A medida visa fazer com que a velocidade máxima permitida nas ruas e estradas seja respeitada ao longo de toda a viagem, passeio ou trajeto de rotina, e não apenas nos poucos metros antes e depois dos radares, estratagema que pode ser considerado uma espécie de “paixão nacional”.
Com a nova resolução do Contran, o poder público fica obrigado a sinalizar a velocidade da via pública, e o motorista fica obrigado a simplesmente respeitar o limite indicado, e ponto final. Isso dentro das cidades.

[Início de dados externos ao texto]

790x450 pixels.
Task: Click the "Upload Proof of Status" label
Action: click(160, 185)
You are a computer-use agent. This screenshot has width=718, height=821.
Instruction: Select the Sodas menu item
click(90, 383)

Nas estradas, não é preciso haver sequer placa indicando o limite de velocidade permitido para que os condutores fiquem sujeitos a multas.

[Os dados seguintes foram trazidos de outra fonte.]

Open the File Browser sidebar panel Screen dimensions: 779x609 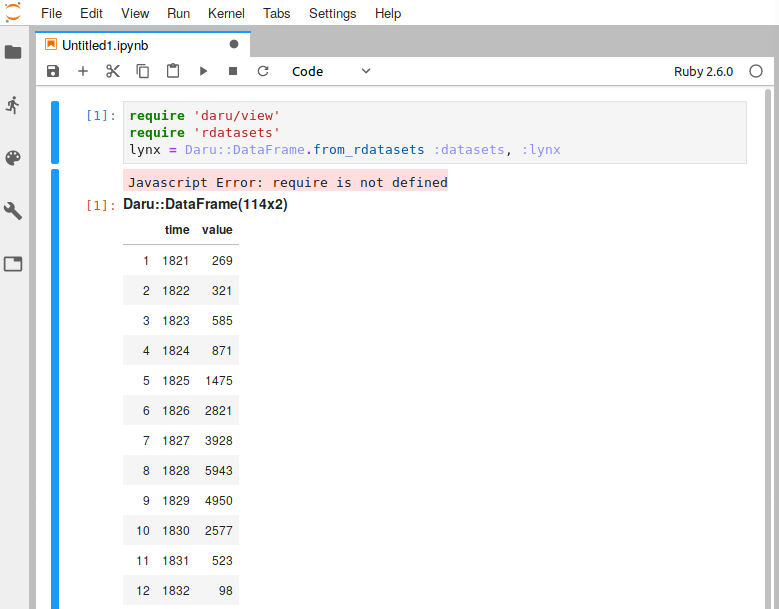point(13,52)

Nas estradas, vale o que está no artigo 61 do Código de Trânsito Brasileiro (CTB), ou seja, que automóveis, caminhonetes e motocicletas podem trafegar a até 110km/h, que ônibus e micro-ônibus não podem passar de 90km/h, e que os demais veículos devem respeitar o limite de 80km/h. Nas estradas de terra, ou “de chão”, ninguém pode andar com velocidade superior a 60km/h.
Os órgãos de trânsito municipais e estaduais começaram a se pronunciar sobre a desobrigação de se colocar alertas sobre a proximidade de fiscalização eletrônica de limites de velocidade.
O Conselho Nacional de Trânsito também dispensou a realização de estudo prévio para a presença de radares móveis em estradas. Antes, o uso desses radares estava sujeito aos pontos das estradas indicados em pareceres de engenheiros do Departamento Nacional de Infraestrutura de Transporte (Dnit). Agora, qualquer trecho pode ser alvo deste tipo de fiscalização.